4. Imaging and Analysis
- The fluorescently labeled vessels were visualized using a fluorescence or confocal microscope.
- Researchers measured:
- Vessel density
- Capillary structure
- Vessel diameter
Ferulic Acid–Biotin Injection and Immunostaining
This experiment investigated whether Ferulic Acid (FA) can bind to the ETRA receptor in the hippocampus.
To visualize FA under the microscope, the researchers used FA chemically linked to biotin (FA-biotin).
Biotin can be detected with fluorescent probes, allowing co-localization of FA and ETRA.
1. Injection into the Hippocampus
- FA-biotin: 1 μL at 10 μg/μL
- Control: Biotin-only (1 μL at 5 μg/μL)
- Injection rate: 0.1 μL/min (slow to prevent tissue damage)
- After injection, mice were allowed 40 minutes for FA-biotin to diffuse through the tissue.
2. Brain Collection and Sectioning
- Mice were euthanized.
- Brains were collected, fixed, and cut into thin slices for immunostaining (same procedure as earlier).
3. Immunostaining Procedure
- Brain slices were incubated overnight at 4°C with a primary antibody against ETRA (1:800).
- After washing, slices were incubated with:
- Secondary antibody (1:1000) → to visualize ETRA
- Streptavidin–Alexa Fluor 488 (1:1000) → to visualize FA-biotin
Why both signals are needed:
- Secondary antibody highlights ETRA receptors.
- Streptavidin-Alexa 488 binds to biotin, revealing the location of FA.
This allowed the researchers to determine whether FA co-localizes with ETRA in the hippocampus.
4. Final Imaging Steps
- Slices were stained with DAPI to label cell nuclei (blue).
- Slices were mounted on slides and coverslipped.
- Confocal microscopes (e.g., Nikon A1 or Olympus FV3000) were used to capture high-resolution images.
ELISA and β-Secretase Activity Assay
Sample Preparation
- Hippocampal tissue was homogenized in ice-cold RIPA lysis buffer (Beyotime Biotech).
- The buffer contained:
- PMSF
- Protease inhibitor
- Phosphatase inhibitor
These additives prevent protein degradation during processing.
Aβ Quantification (ELISA)
- Levels of Aβ₁–₄₀ and Aβ₁–₄₂ were measured from the hippocampal tissue lysates.
- Measurements were performed using ELISA kits, following the manufacturer’s protocols:
- Aβ₁–₄₂: R&D Systems (Cat.

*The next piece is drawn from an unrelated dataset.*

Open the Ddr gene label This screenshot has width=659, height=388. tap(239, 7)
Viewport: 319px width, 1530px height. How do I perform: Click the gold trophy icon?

No. DAB142)
- Aβ₁–₄₀: R&D Systems (Cat. No. DAB140B)
β-Secretase (BACE1) Activity Assay
- BACE1 enzymatic activity was assessed using fresh hippocampal extracts.

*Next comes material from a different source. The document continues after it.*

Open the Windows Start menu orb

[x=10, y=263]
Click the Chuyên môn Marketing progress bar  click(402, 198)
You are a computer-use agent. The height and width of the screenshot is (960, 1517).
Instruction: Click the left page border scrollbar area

- Conducted with the β-Secretase Activity Fluorometric Assay Kit:
- BioVision (Cat. No. K360-100)
- The assay was performed according to the manufacturer’s instructions.
Western Blot Analysis
Western blotting is used to measure how much of a specific protein is present in tissue samples.
In this study, proteins from the hippocampus were analyzed to compare levels between:
- Normal (WT) mice
- Alzheimer’s model (APP/PS1) mice
- FA-treated APP/PS1 mice
Step-by-Step Procedure
1. Protein Extraction
- Hippocampal tissue was collected and homogenized in RIPA lysis buffer, which breaks open cells.
- Protease and phosphatase inhibitors were added to prevent protein degradation.
- Samples were centrifuged to remove debris.
- The clear supernatant contained the proteins used for analysis.
2. Sample Preparation
- Protein samples were mixed with loading buffer and heated to:
- Unfold the proteins
- Give them a negative charge
This ensures proteins separate by size during electrophoresis.
3. Gel Electrophoresis (SDS-PAGE)
- Samples were loaded into a polyacrylamide gel.
- An electric current pushed proteins through the gel:
- Smaller proteins move faster
- Larger proteins move slower
- This separates proteins by size.
4. Protein Transfer
- Separated proteins were transferred to a membrane (similar to “printing” the protein pattern onto paper).
5. Blocking
- The membrane was incubated in a blocking buffer to prevent non-specific binding.
6. Antibody Labeling
- Primary antibody was added:
- Binds specifically to the protein of interest (e.g., APP).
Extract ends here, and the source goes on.